It wouldn’t be Brexit if everyone was happy, so it is no surprise that not everyone is pleased with the latest developments in negotiations. Britain’s Brexit transition deal has been called a betrayal, while Jacob Rees-Mogg said the government had given away too much in a ‘very unsatisfactory’ agreement.
But the Sun says it won’t join in those criticising the deal. After all, the paper points out, ‘no one gets everything they want from a negotiation’. Of course, it is right to ‘sympathise’ with Scottish fisherman who will be disappointed that the EU will, for now, continue to set fishing quotas. Yet it is clear that ‘the agreement could not be struck without giving way’ on this issue. What’s more, when Britain does finally leave the EU for good, fisherman must get what they want; ‘We doubt the Government will survive bartering away our fishing rights for a trade deal,’ the Sun says. But it wasn’t only fisherman who were unhappy with elements of the deal: the ‘U-turn on granting permanent residency to EU migrants arriving during the transition’ was also ‘disappointing’. The Sun says it is ‘worried’, too, about Britain’s ‘pledge to remain aligned to EU rules’ until a deal on Northern Ireland can be struck. But there are some big pluses: ‘more certainty for business’, for example, and ‘the ability to sign independent trade deals’. This marks a ‘major concession from the EU’, the paper concludes.
But the Daily Telegraph worries that the Brexit transition deal could lead Britain down yet ‘another cul-de-sac’. ‘Many thorny issues’ have been left ‘unresolved’ by the agreement, according to the paper. And while David Davis has said it is a ‘decisive step’ towards Brexit, the Telegraph is not convinced. It is, of course, good news that there is much agreement between the UK and the EU in the deal; yet ‘this has been achieved by way of significant concessions from Britain’. It is also the case that ‘the most intractable issue remains Ireland’. The draft document sets out that if no answer can be found ‘the province will remain in regulatory alignment with the EU’. This puts Britain in a bind, given that Theresa May has pledged that Northern Ireland ‘will not be treated differently from the rest of the UK’. A ‘full-blown’ free trade deal would be one solution, given that this would mean the removal of ‘all barriers to goods and services’. Yet the Telegraph is unconvinced that ‘this is…going to be achieved by October when the final agreement’ must be thrashed out. Yes, it is good news that the ‘cliff-edge threat to business and the City’ has been removed for the time being. But are we merely replacing this ‘uncertainty’ for more further down the line?

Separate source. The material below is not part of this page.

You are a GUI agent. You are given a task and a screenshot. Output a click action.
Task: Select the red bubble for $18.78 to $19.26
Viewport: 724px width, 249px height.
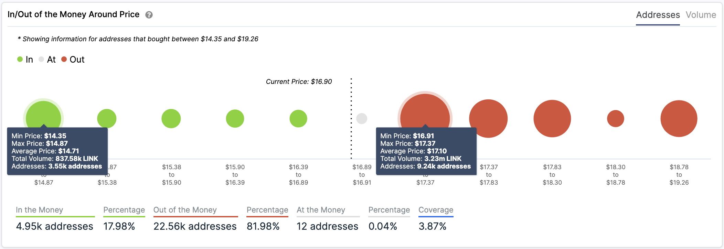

The Times sounds a more positive note though, suggesting that the transition deal ‘offers hope of an orderly withdrawal’. Not too long ago, Brexit talks had an acrimonious air; now, the mood is one of ‘cautious optimism’, says the paper. Both the UK and the EU have ‘shown a readiness to grapple with the details of Britain’s EU withdrawal’. More importantly, they have also shown a willingness to ‘compromise’. For Britain, this has led to a u-turn on the rights of EU citizens; while Brussels has backed down on not allowing Britain to negotiate trade deals before Brexit actually happens. ‘Procedural’ concessions on both sides have also been important for the Times, which says that while there is no clear answer on the Irish border issue, the EU has nonetheless ‘agreed to press ahead with talks about the future’. Yet we should not be under any illusions about the task ahead: ‘there is a daunting amount of work’ still to do. says the Times. Getting the type of trade deal that David Davis is aiming for ‘remains a tall order’. Yet his ‘optimism is not groundless’. Through its concessions on allowing Britain to talk trade with other countries while still a member of the EU, Brussels has ‘shown itself to be less wedded to its own small print than many critics feared’. And on the British side, May has shown ’a greater willingness to compromise’. There is plenty of reason to be optimistic, concludes the Times, even if the ‘two big cans (that) have been kicked down the road’ – on the issue of the role of the European court of justice after Brexit, and the Irish border – remain ‘full of fudge’.